_Description of the task_.
Return the records exactly as they stand, from the beginning of the records through the line containing "https://ffm.to/e_etd (499, 444)", with both of those lines included.

>>>

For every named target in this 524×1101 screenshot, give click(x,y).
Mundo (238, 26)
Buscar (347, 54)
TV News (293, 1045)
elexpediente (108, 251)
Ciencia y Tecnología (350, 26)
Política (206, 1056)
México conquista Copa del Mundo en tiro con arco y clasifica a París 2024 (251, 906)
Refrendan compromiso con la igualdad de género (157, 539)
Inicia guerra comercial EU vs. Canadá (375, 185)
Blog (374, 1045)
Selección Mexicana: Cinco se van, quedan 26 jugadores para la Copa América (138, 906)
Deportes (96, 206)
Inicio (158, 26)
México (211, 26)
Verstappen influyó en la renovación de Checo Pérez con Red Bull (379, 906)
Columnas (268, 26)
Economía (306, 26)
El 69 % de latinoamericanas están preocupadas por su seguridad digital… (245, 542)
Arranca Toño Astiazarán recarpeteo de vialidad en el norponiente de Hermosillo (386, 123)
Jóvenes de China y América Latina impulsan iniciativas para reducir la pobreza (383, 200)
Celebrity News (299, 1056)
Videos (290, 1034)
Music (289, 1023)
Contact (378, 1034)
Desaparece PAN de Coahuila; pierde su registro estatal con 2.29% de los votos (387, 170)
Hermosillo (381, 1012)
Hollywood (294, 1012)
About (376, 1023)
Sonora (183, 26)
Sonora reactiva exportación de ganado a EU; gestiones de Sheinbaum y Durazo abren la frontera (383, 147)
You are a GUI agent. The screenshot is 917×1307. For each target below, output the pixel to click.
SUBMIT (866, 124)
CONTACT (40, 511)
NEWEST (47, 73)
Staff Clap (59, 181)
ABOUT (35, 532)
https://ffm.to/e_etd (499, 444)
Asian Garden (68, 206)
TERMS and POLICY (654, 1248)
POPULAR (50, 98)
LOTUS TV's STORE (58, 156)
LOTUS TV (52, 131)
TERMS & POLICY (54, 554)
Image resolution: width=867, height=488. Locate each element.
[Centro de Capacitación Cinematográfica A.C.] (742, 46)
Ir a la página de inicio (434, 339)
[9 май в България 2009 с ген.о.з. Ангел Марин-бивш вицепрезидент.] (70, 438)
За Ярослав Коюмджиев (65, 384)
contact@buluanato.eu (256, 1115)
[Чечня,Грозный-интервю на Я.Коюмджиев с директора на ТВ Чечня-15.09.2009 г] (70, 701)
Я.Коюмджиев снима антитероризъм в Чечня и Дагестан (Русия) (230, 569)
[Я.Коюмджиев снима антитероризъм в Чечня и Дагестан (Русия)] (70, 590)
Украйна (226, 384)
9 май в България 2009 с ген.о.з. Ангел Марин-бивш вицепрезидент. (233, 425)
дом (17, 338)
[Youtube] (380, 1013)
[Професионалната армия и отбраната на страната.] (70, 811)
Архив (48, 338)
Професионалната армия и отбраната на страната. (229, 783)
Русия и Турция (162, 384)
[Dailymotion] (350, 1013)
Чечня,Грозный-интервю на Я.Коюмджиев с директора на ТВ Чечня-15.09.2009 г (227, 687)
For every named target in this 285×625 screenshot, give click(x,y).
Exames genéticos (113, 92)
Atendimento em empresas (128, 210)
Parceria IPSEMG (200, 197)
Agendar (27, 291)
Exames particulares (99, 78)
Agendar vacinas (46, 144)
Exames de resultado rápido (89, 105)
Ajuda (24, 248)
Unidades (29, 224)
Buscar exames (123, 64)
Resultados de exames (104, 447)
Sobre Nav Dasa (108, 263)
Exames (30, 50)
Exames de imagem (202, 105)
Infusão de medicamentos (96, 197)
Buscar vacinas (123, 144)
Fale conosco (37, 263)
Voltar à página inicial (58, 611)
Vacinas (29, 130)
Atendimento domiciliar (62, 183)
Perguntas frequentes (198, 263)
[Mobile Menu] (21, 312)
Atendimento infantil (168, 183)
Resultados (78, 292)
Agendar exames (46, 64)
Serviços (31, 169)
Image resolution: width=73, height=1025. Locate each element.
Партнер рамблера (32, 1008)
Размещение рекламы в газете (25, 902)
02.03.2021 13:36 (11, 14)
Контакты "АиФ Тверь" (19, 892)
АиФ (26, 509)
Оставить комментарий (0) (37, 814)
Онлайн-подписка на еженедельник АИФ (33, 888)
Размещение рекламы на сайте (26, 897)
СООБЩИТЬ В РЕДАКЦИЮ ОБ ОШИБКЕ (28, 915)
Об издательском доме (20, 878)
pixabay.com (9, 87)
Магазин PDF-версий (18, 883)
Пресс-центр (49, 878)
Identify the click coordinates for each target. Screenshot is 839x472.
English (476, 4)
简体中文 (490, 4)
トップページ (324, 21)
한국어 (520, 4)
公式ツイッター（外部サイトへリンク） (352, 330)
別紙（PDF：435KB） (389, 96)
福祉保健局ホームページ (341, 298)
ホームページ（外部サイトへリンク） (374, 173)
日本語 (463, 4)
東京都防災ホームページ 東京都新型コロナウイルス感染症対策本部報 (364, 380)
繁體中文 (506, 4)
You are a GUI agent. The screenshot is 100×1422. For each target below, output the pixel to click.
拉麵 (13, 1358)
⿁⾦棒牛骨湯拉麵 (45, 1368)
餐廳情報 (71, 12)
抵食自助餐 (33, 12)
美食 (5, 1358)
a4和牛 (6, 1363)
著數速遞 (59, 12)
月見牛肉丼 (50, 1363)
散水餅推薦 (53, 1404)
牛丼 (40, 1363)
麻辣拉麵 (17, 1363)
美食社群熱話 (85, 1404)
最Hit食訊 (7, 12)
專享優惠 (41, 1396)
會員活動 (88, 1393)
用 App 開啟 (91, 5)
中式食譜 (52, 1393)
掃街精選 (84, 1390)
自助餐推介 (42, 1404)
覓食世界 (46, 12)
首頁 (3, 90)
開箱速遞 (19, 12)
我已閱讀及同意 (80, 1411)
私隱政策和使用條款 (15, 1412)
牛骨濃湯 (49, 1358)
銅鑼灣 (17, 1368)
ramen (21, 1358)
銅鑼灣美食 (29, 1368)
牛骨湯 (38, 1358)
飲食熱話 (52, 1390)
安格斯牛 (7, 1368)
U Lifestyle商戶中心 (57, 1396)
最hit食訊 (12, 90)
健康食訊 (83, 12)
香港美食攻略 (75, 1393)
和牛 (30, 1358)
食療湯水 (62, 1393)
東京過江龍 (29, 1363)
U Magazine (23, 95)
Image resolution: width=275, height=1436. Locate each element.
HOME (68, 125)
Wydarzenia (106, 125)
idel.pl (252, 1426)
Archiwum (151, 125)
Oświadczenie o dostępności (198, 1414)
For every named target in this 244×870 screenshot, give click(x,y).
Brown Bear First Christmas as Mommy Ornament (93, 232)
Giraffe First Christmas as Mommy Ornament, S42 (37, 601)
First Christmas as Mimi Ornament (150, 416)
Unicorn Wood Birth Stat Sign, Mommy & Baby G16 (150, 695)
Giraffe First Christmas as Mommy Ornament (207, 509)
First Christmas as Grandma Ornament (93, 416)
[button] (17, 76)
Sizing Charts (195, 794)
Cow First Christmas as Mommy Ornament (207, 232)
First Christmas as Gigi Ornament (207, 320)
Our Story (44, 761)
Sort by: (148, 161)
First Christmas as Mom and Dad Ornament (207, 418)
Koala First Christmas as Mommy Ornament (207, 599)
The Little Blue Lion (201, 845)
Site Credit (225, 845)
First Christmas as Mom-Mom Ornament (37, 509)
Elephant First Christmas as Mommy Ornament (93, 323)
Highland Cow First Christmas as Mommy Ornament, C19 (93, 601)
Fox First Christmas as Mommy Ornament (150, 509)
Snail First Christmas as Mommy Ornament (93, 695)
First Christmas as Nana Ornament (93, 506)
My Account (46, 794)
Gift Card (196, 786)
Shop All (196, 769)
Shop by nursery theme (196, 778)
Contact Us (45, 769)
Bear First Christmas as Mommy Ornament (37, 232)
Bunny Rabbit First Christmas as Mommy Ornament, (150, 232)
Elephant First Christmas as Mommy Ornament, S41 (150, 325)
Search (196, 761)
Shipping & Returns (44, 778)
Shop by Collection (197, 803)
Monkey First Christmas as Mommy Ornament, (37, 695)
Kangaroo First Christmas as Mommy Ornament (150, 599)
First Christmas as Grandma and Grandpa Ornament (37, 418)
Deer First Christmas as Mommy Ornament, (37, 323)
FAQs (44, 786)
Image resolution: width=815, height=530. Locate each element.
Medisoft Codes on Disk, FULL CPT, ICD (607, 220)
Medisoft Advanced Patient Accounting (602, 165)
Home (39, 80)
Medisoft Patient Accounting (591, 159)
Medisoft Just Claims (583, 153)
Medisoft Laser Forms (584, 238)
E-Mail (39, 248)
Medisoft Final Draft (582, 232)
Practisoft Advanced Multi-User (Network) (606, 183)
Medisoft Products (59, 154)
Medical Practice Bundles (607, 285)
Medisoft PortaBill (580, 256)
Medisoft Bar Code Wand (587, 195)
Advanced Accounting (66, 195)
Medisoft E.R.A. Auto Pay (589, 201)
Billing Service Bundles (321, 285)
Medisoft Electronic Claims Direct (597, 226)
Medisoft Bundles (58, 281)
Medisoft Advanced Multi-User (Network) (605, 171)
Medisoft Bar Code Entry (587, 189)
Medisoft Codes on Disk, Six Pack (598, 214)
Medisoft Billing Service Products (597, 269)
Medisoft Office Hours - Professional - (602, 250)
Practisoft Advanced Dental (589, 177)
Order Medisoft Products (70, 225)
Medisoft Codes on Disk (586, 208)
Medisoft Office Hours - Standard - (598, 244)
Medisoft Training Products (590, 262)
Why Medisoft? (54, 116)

<<<

_Task result_.
For every named target in this 524×1101 screenshot, give click(x,y).
Mundo (238, 26)
Buscar (347, 54)
TV News (293, 1045)
elexpediente (108, 251)
Ciencia y Tecnología (350, 26)
Política (206, 1056)
México conquista Copa del Mundo en tiro con arco y clasifica a París 2024 (251, 906)
Refrendan compromiso con la igualdad de género (157, 539)
Inicia guerra comercial EU vs. Canadá (375, 185)
Blog (374, 1045)
Selección Mexicana: Cinco se van, quedan 26 jugadores para la Copa América (138, 906)
Deportes (96, 206)
Inicio (158, 26)
México (211, 26)
Verstappen influyó en la renovación de Checo Pérez con Red Bull (379, 906)
Columnas (268, 26)
Economía (306, 26)
El 69 % de latinoamericanas están preocupadas por su seguridad digital… (245, 542)
Arranca Toño Astiazarán recarpeteo de vialidad en el norponiente de Hermosillo (386, 123)
Jóvenes de China y América Latina impulsan iniciativas para reducir la pobreza (383, 200)
Celebrity News (299, 1056)
Videos (290, 1034)
Music (289, 1023)
Contact (378, 1034)
Desaparece PAN de Coahuila; pierde su registro estatal con 2.29% de los votos (387, 170)
Hermosillo (381, 1012)
Hollywood (294, 1012)
About (376, 1023)
Sonora (183, 26)
Sonora reactiva exportación de ganado a EU; gestiones de Sheinbaum y Durazo abren la frontera (383, 147)
You are a GUI agent. The screenshot is 917×1307. For each target below, output the pixel to click.
SUBMIT (866, 124)
CONTACT (40, 511)
NEWEST (47, 73)
Staff Clap (59, 181)
ABOUT (35, 532)
https://ffm.to/e_etd (499, 444)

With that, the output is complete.